The hon. Member for Scunthorpe brought to our attention the issue of rare cancers—specifically pancreatic and blood cancers. I would like to reassure him about research. He will know that Cancer Research UK has looked specifically at the rare cancers and has prioritised work in the areas where it feels additional research funding and effort need to go, which include blood and pancreatic cancers—and, indeed, brain cancers, which my hon. Friend the Member for Castle Point (Rebecca Harris) mentioned. The hon. Member for Scunthorpe also raised the issue of GP imaging capacity, and I would like to reassure him that, as part of the ACE programme—Accelerate, Co-ordinate, Evaluate—by NHS England, imaging will be expanded within primary care. I hope that I will be able to write to him with further details.
I thank my hon. Friend the Member for Castle Point for her fascinating speech and for bringing to our attention the very sad story of her constituent Danny Green. Her point about a national register for off-label drugs was well made, and I know it is an issue that the Under-Secretary of State for Life Sciences, my hon. Friend the Member for Mid Norfolk (George Freeman), is looking at actively. My hon. Friend the Member for Castle Point made a point about research,. She will be aware that it is always difficult to try to divvy up research funding, but I will make sure that her point is reflected back to my hon. Friend the Under-Secretary.

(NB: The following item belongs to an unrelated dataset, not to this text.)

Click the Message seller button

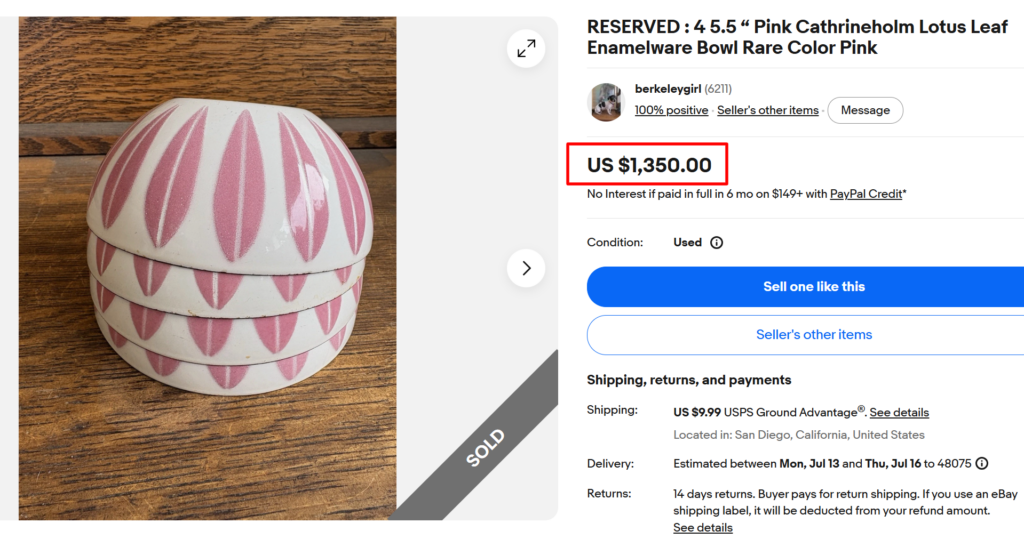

My hon. Friend the Member for Bury St Edmunds (Jo Churchill) made some very good points about joined-up care. It is certainly the case that we need to see such care across the NHS.
The hon. Member for Foyle (Mark Durkan) spoke about the cancer drugs fund, and made an interesting point about a UK-wide set of arrangements. I shall certainly pass on his comments to the Minister responsible for cancer. He also spoke about molecular diagnostics, and I would like to reassure him that, in England at least, we will significantly roll out molecular diagnostics as a result of our acceptance of the principles of the taskforce recommendations.

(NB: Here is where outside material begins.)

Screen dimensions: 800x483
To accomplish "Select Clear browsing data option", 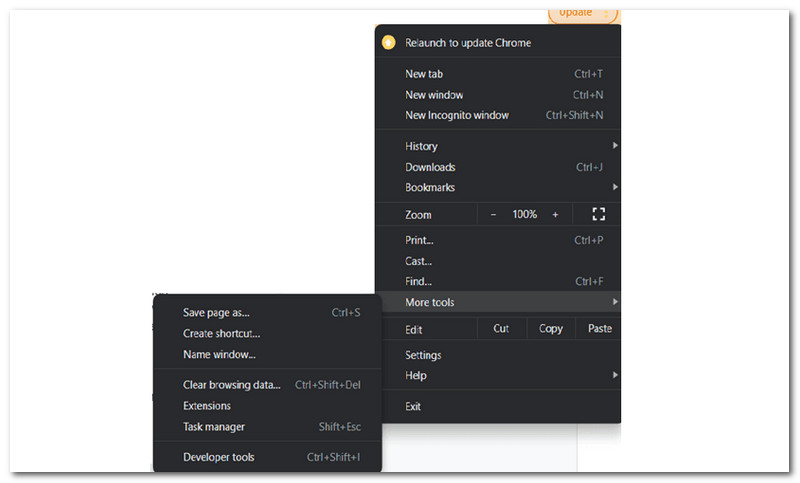I will [x=232, y=385].

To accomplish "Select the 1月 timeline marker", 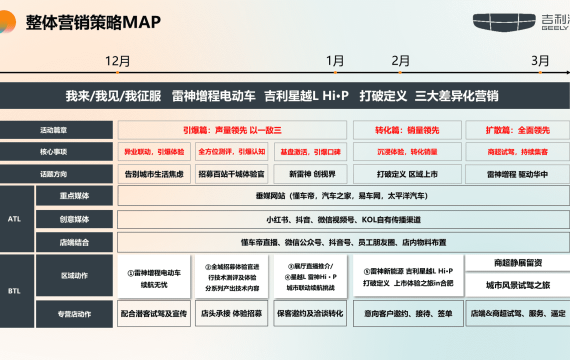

Finally, the hon. Member for Ellesmere Port and Neston (Justin Madders), the shadow Minister, rightly made some points about public health strategy. It is, of course, difficult to make sure that we balance the books, while keeping to our manifesto pledges. His points about tobacco and obesity were well made, and I know that the Government will be coming forward with obesity plans in short order.
With no more time available to me, I would like to thank Members for their full, excellent and expert contributions to this fascinating debate. I hope that the Government have shown the kind of progress and commitment to this important area that they are so keen to see.
That leaves one minute for John Baron to conclude the debate.
That is very kind and generous, Madam Deputy Speaker.
I would like to thank all who contributed today—it proves how much expertise has been brought to bear in such a well-informed debate from all sides. I would like to thank the Minister once again for stepping into the cancer Minister’s shoes and for answering our questions. I am sure he will want to answer some further questions in writing. I would like to thank him, too, for taking on board the importance that the whole cancer community attaches to the one-year cancer survival rates as a means of promoting earlier diagnosis. I thank him for that.
I leave the Minister and the House with just one thought. There are not many areas of Government policy that could save 10,000 lives a year if we raised our game on earlier diagnosis. We need a policy that will match the best internationally. We have that capability in our hands: let us hope that we seize the opportunity.
Question put and agreed to.
Resolved,
That this House notes the findings of the independent cancer taskforce published in July 2015; and calls on the Government to publish an action plan on implementing the new cancer strategy.